Eine häufige Erkrankung – nicht nur bei Kindern und Jugendlichen

Versehen mit Etiketten wie "depressiv", "dissozial", "drogen- und alkoholabhängig" werden heute zahlreiche erwachsene Patienten mehr oder weniger erfolglos behandelt, weil die Grunderkrankung nicht erkannt wurde: ADHS!

Zwar beschrieb schon vor 30 Jahren P. Wender das Störungsbild, dennoch gilt ADS/ ADHS auch heute noch vielfach als eine Erkrankung des Kinder- und Jugendalters. Dabei wird die Prävalenz im Erwachsenenalter auf 2-3 % geschätzt (verglichen mit 3-6 % im Kindes- und Jugendalter).

Das heißt, dass bis zu zwei Drittel der Kinder ihre Erkrankung "mit ins Erwachsenenalter nehmen".

Die Symptome Aufmerksamkeit, Hyperaktivität und Impulskontrolle, die bereits seit der Kindheit bestehen, zeigen sich im Vollbild bei etwa 30 % der Erwachsenen, bei bis zu 60 % der Betroffenen bleiben zumindest einzelne Symptome.

 

Was muss bei der Behandlung berücksichtigt werden?

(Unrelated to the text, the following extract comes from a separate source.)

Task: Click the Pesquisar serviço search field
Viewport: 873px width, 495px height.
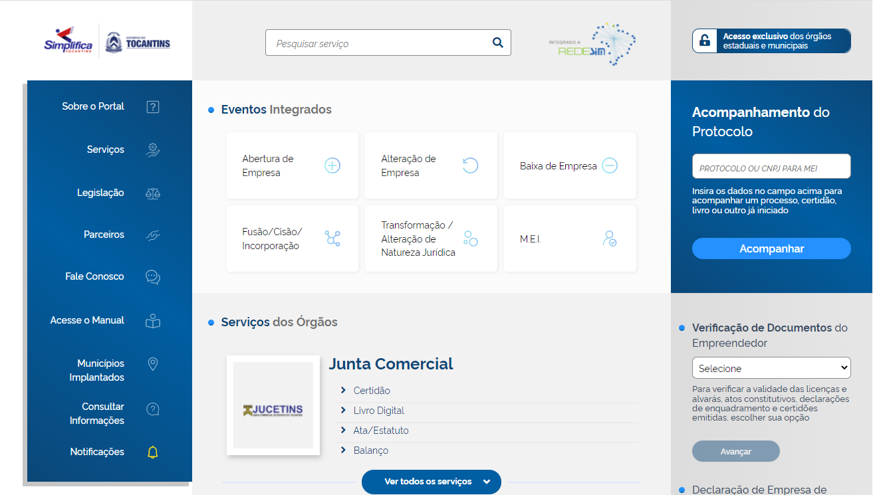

Im Erwachsenalter können sich die Symptome im Vergleich zu denen bei Kindern und Jugendlichen verändern, es können Stimmungsschwankungen und Organisationsprobleme auftreten. In den Bereichen Partnerschaft, soziale Beziehungen, Ausbildung und Beruf zeigen sich deutlich mehr Probleme bei Erwachsenen, deren ADHS nicht behandelt wird, als bei Erwachsenen, die sich einer Behandlung unterziehen.


Vermutlich bleibt bei einem hohen Anteil der ADHS-Patienten die Symptomatik bis in das Erwachsenenalter bestehen; die Deutsche Gesellschaft für Psychiatrie, Psychotherapie und Nervenheilkunde (DGPPN) geht davon aus, dass zwischen 2,5 bis 4% aller Erwachsenen an ADHS leiden. Im Erwachsenenalter stehen soziale und berufliche Probleme im Vordergrund. Bei vielen Patienten hilft Verhaltenstherapie, um den Alltagsablauf besser zu strukturieren. Die Pharmakotherapie ist auch im Erwachsenenalter eine wichtige Behandlungsoption.